RiskyBiz: Corporate-Funded Front, Publishing Tool of Microsoft and the 'Fake Security' Industrial Complex (Trying to Fix What Lacks an Incentive to Fix)
They say they're here "to help"... but they will shoot you in the back for some back doors (and profits)
THE article of this morning is the outcome of internal collaboration and it primarily seeks to point out that RiskyBiz (RB) is not a news site. It's mostly propaganda and it's important to remember who funds it (and what for). It is, in some sense, like Security Boulevard.
Our discussion began due to this spin about ransomware, which is primarily a Windows issue (over 90% or over 95% of ransomware targets Windows, depending on who surveys the whole lot). "It is shockingly high," said an associate regarding ransomware payments, "not low."
As I saw this claim in another site (claiming that payments have dropped) it is likely that this propaganda is rather pervasive, even if there are no good observations, science and facts to back that up. As our associate put it, "that any of them pay is too many [because] paying only funds better resources to expand the scope of the attempts."
So now there's this shadow "industry" - a highly rewarding (they're profiting a lot!) and growing "industry" - thriving due to Microsoft's software being so sloppy (Microsoft profits more from this sloppiness, but at whose expense?).
"RiskyBiz's recent episode fawned over Microsoft," the associate said, "and how it was so large as to be effectively its own nation state with which agencies have no choice but to make a deal with."
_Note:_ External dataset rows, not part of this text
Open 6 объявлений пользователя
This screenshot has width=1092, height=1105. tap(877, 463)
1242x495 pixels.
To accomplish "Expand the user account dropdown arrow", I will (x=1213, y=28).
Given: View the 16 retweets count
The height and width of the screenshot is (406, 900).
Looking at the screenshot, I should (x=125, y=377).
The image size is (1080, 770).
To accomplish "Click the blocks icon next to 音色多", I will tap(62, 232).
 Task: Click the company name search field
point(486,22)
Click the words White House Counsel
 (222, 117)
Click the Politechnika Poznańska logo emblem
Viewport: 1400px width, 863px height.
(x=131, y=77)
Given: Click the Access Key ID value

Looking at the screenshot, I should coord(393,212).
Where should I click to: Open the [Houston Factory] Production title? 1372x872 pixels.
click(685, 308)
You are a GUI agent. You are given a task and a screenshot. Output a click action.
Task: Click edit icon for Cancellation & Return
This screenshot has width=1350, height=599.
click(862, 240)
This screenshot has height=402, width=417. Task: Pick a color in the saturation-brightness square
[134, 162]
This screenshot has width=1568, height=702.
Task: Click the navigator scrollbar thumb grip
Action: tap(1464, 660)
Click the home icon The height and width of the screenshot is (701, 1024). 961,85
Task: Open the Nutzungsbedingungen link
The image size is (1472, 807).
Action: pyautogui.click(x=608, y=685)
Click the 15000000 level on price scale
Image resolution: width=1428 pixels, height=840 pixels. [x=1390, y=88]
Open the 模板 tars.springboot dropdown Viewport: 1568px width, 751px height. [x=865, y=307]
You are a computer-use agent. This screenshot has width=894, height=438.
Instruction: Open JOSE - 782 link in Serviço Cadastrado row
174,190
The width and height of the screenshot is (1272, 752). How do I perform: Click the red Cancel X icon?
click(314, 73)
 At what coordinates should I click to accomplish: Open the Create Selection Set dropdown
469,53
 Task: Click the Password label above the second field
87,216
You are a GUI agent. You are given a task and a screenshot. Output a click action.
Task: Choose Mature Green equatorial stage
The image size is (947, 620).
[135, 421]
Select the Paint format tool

We generally try to avoid linking to that site (RiskyBiz or RB for short) as it employs Microsoft moles like Mr. Winterford [1, 2]. A lot of what we saw there in the past was pure lies, often for Microsoft.
"I generally avoid it," the associate noted, "except to track what the bullshitters are bullshitting about. It is occasionally useful to know what garbage they are pushing so that one can push back."
"Such as in the case of Microsoft being unavoidable. It can and should be avoided, and there are lots of ways to do that."
We reckon that their principal sponsor in that site will walk away when they don't meet traffic expectations.
"RB seems to be able to get Australian politicians for interviews," the associate recalled, "and Gray spend a week or so schmoozing with NSA IIRC. RB is unlikely to go away due to the large amount of money sluicing through it each quarter."
Well, maybe Microsoft too is funding it with its considerable debt, but we've mostly noticed the name of other companies that sell 'security'. Search for "This episode sponsored by Push Security" and "This episode sponsored by runZero" (we'd rather not link directly to that site).
We can hope they will vanish, at least by not linking to them. Given the lack of visibility of that site in the past year, we suppose that they probably have very little real traffic and nowadays boast to their sugar daddy about "FACEBOOK FRIENDS" (and such).
"RB are bullshitters," the associate concluded, "to be sure."
They don't promote real security, they just try to sell it like a separate "product", just like Microsoft does (see below). █
Last week, CNBC gave me a chance to discuss Microsoft’s Friday-night news dump of a new breach by Russian intelligence services, in which I called for more details from Microsoft so that other organizations could defend themselves.On January 25th, we gained a bit more transparency in the form of a blog post from “Microsoft Security”, the commercial security division of Microsoft. Let me offer some reactions.
[...]
Microsoft is using this announcement as an opportunity to upsell customers on their security products, which are apparently necessary to run their identity and collaboration products safely!
This is morally indefensible, just as it would be for car companies to charge for seat belts or airplane manufacturers to charge for properly tightened bolts. It has become clear over the past few years that Microsoft’s addiction to security product revenue has seriously warped their product design decisions, where they hold back completely necessary functionality for the most expensive license packs or as add-on purchases.
While these two arrogant and circumspect posts do, at least, admit “the urgent need to move even faster” in securing their products, I would argue that Microsoft has a much deeper cultural problem to solve as the world’s most important IT company.
They need to throw away this poisonous idea of security as a separate profit center and rededicate themselves to shipping products that are secure-by-default while providing all security features to all customers. I understand the need to charge for log storage or human services, but we should no longer accept the idea that Microsoft’s basic enterprise offerings (including those paid for by the US taxpayer) should lack the basic features necessary to protect against likely attacks.
My current employer competes against some of these products, but if Microsoft did a better job by default then that would actually reduce the need for SentinelOne and other security vendors to provide basic safety protections.
For all the language about the sophistication of the SVR hackers behind this attack, there is nothing here that is outside the norm for ransomware groups attacking Microsoft technologies, and Microsoft customers of all sizes should be concerned that these techniques will be deployed against them if they do not pay extra for the secure version of Microsoft’s cloud products.